In 1893, Chicago was the center of the universe as the Columbian Exposition of 1893 was drawing millions of people to our city.
October 22, 2013 3:27:58 PM PDT
One hundred and twenty years ago, Chicago was the center of the universe as the Columbian Exposition of 1893 was drawing millions of people to our city. Now, portions of that fair have come back to life at the Field Museum.

If you're more than 120 years old, you probably remember it. But if you're not, you'll just have to take the Field Museum's word for it. The Columbian Exposition of 1893 was unbelievably successful, with about 25 million people visiting the 650 acres of fun and information in Jackson Park.

"Can you imagine trying to see that all in one day. Or even a week. You could have spent an entire day inside one of the buildings and not see everything," said Mark Alvey, The Field Museum.

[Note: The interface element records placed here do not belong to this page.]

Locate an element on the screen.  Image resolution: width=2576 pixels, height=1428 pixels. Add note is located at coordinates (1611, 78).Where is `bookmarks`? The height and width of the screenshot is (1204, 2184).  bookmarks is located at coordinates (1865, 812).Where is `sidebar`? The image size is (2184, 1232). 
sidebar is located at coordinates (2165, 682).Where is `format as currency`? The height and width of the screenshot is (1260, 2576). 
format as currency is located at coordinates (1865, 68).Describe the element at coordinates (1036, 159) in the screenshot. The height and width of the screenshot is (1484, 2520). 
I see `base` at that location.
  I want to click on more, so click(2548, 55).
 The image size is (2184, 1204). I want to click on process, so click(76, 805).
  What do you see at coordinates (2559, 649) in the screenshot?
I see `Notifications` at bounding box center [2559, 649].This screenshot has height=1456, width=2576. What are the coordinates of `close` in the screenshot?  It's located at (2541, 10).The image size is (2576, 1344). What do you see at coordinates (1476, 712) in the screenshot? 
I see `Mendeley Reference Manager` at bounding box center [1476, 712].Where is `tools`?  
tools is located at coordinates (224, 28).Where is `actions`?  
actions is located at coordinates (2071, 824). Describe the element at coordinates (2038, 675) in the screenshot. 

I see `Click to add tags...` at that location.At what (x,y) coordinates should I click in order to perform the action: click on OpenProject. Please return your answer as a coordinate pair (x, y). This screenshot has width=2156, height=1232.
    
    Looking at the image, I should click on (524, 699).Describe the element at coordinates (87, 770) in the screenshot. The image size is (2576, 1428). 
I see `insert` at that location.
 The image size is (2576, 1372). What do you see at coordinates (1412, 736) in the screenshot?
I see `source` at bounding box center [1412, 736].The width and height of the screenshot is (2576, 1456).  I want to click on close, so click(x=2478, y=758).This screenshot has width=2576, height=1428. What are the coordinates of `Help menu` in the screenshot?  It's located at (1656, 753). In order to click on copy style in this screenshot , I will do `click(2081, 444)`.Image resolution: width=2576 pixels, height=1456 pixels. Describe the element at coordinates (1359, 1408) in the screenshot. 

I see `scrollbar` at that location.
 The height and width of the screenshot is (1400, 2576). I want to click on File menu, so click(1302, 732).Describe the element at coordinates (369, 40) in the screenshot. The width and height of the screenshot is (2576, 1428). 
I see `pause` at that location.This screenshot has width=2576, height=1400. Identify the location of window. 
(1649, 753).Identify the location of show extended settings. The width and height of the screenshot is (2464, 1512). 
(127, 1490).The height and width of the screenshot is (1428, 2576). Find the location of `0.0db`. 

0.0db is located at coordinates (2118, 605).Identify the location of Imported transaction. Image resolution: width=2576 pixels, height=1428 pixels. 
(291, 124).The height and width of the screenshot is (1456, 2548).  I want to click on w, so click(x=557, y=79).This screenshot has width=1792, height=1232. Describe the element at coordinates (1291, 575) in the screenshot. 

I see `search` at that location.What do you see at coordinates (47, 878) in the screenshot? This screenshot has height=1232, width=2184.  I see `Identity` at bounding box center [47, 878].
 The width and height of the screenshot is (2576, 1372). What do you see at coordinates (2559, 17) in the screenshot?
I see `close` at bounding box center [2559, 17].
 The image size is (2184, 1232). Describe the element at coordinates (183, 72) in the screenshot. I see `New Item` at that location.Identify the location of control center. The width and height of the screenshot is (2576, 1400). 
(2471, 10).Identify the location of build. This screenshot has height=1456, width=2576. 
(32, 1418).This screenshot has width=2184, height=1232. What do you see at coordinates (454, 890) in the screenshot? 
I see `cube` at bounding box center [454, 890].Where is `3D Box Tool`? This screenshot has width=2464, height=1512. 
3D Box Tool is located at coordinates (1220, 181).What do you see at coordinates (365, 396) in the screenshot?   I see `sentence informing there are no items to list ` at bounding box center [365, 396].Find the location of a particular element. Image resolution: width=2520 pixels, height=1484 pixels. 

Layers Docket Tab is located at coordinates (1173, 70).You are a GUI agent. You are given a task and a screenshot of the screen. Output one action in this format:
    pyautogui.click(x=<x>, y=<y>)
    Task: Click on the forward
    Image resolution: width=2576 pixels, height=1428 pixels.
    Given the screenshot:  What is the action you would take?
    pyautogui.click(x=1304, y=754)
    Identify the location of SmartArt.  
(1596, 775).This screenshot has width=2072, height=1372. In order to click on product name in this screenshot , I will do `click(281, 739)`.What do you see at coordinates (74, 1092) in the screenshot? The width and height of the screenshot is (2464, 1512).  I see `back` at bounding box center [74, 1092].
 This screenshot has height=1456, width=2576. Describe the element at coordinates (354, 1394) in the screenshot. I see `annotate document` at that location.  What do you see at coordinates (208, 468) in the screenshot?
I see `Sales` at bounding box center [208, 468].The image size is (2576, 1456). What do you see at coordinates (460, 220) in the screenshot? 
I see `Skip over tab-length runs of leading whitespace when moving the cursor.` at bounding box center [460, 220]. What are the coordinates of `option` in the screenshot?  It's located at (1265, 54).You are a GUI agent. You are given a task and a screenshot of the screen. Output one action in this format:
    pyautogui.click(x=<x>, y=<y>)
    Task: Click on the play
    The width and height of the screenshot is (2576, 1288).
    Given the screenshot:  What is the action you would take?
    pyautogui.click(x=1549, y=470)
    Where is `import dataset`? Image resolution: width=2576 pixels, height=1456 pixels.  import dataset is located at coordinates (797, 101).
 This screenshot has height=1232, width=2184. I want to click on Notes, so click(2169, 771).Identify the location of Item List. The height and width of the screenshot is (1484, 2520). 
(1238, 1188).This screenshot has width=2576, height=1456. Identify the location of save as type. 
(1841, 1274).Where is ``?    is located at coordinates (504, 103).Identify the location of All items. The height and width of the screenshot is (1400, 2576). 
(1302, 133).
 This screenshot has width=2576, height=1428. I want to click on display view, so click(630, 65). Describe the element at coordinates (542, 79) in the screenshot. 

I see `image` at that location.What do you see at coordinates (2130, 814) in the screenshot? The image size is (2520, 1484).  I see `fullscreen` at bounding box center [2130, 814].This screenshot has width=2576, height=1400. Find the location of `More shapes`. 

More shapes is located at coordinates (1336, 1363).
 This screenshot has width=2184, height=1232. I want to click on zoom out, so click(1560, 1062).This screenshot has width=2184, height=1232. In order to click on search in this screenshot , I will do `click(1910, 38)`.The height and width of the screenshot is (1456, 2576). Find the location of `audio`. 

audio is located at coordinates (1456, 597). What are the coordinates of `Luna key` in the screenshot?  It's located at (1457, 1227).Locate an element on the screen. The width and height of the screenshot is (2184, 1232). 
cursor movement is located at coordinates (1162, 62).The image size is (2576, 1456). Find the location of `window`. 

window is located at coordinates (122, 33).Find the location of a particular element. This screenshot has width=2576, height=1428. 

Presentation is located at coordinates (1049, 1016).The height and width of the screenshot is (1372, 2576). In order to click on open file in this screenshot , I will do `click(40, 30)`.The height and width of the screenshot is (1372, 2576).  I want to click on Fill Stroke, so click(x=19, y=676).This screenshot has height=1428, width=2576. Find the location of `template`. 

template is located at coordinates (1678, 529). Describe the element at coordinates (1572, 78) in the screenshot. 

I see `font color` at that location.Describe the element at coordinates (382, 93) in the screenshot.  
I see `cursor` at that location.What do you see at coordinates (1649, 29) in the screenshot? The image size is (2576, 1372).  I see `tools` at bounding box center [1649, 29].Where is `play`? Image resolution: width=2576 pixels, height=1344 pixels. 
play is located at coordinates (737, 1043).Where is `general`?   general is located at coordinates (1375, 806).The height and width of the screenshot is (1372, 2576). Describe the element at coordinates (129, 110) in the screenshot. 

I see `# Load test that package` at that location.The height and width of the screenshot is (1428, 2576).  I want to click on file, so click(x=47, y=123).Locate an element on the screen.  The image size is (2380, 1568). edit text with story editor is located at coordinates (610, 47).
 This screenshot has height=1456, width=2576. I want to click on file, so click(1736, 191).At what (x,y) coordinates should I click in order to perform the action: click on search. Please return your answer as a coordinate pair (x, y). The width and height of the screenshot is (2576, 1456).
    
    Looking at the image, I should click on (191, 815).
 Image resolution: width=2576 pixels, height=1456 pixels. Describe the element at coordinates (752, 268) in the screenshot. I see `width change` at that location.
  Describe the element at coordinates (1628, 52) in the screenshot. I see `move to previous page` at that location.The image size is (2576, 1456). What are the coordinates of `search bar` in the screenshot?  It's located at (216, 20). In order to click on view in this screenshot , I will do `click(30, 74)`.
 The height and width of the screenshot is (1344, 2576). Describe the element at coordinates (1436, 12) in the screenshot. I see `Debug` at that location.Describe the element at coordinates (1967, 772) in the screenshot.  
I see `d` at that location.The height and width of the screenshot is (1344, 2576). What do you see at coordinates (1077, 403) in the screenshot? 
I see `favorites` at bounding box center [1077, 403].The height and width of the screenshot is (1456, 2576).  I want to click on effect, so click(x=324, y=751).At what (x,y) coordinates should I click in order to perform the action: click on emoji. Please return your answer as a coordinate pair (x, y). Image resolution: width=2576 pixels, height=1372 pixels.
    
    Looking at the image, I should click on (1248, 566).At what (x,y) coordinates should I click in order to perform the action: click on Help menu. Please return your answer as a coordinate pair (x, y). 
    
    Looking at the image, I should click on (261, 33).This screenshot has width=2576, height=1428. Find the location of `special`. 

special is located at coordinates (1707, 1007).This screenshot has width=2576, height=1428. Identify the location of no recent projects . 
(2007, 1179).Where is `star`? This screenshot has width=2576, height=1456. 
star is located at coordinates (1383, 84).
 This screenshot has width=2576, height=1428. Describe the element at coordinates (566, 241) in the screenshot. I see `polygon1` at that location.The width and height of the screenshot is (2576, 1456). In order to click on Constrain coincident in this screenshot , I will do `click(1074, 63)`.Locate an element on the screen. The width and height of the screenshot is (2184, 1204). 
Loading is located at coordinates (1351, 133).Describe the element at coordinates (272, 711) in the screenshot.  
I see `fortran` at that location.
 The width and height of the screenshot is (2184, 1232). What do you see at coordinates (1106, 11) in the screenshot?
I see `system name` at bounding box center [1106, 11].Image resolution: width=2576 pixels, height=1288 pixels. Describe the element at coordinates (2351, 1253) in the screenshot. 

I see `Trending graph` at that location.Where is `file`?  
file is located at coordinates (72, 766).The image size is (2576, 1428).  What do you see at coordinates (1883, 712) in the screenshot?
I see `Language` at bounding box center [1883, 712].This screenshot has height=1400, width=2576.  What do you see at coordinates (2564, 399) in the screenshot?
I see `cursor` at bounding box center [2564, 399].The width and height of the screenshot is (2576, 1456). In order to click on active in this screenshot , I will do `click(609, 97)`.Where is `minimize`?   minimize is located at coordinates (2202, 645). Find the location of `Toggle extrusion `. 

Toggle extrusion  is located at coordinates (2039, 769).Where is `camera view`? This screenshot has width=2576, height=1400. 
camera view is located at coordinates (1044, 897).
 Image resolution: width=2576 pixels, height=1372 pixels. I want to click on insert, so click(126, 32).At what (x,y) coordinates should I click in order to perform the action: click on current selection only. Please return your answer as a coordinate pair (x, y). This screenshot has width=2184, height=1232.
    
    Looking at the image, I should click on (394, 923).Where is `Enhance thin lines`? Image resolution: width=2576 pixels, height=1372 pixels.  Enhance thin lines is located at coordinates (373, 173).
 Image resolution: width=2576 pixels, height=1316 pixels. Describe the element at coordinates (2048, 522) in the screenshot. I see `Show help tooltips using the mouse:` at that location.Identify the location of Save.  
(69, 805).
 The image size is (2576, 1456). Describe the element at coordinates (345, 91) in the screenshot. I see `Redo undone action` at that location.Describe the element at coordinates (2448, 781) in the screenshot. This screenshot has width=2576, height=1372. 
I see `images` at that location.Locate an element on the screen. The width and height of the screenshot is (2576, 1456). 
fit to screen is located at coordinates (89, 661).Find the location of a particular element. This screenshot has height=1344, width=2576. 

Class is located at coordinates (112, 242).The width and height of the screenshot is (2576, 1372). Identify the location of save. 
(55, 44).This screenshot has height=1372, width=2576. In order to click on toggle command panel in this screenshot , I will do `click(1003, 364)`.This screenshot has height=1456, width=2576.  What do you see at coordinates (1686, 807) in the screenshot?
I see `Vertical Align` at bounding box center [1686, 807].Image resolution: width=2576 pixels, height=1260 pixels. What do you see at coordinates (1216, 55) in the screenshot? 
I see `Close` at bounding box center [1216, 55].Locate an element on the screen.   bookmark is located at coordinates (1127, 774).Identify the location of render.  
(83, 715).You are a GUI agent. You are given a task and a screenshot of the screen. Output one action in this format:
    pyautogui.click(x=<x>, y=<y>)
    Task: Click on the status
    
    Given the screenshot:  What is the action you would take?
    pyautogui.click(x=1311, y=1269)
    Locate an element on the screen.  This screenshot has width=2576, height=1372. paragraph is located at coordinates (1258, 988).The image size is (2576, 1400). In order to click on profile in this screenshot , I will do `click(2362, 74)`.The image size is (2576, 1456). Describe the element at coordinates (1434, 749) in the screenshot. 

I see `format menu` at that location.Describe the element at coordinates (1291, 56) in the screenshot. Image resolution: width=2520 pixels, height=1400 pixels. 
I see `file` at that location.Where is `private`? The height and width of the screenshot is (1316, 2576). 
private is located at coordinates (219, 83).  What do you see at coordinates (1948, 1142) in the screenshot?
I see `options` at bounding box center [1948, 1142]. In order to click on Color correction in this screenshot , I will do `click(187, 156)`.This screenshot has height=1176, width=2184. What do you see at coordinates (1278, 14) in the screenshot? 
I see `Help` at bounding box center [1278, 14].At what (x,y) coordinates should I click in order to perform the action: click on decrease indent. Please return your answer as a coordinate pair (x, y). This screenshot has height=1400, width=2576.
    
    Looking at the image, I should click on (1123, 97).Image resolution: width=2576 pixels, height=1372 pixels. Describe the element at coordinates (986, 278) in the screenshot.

When the fair ended on October 30, 1893, over 50,000 items remained in Chicago and became the beginnings of The Field Museum. The Field opened its vaults for this exhibit and that's what you're looking at. It cost a hefty $0.50 to attend the fair and visitors sacrificed to attend.

"One guy, it's a very famous quote, said he would forgo their burial expenses. He said the money they had set aside for their own burial to come to the fair," said Alvey.

The exhibitors came here from around the world to show off their cultures, their wares, their discoveries, their inventions. And they came in unbelievable numbers.

"There were 65,000 exhibits at the World's Columbian Exposition and the number of individual items is almost impossible to count," said Christine Giannoni, librarian, Field Museum.

Perhaps the most intriguing part of this exhibit is how the museum took old photos from of their archives and animated them.

"They took these historic photos and animated them with staff members of the museum dressed in costume and set them to motion and brought them to life," said Isabelle Heyward, exhibition developer.

The exhibit opens Friday and runs until September.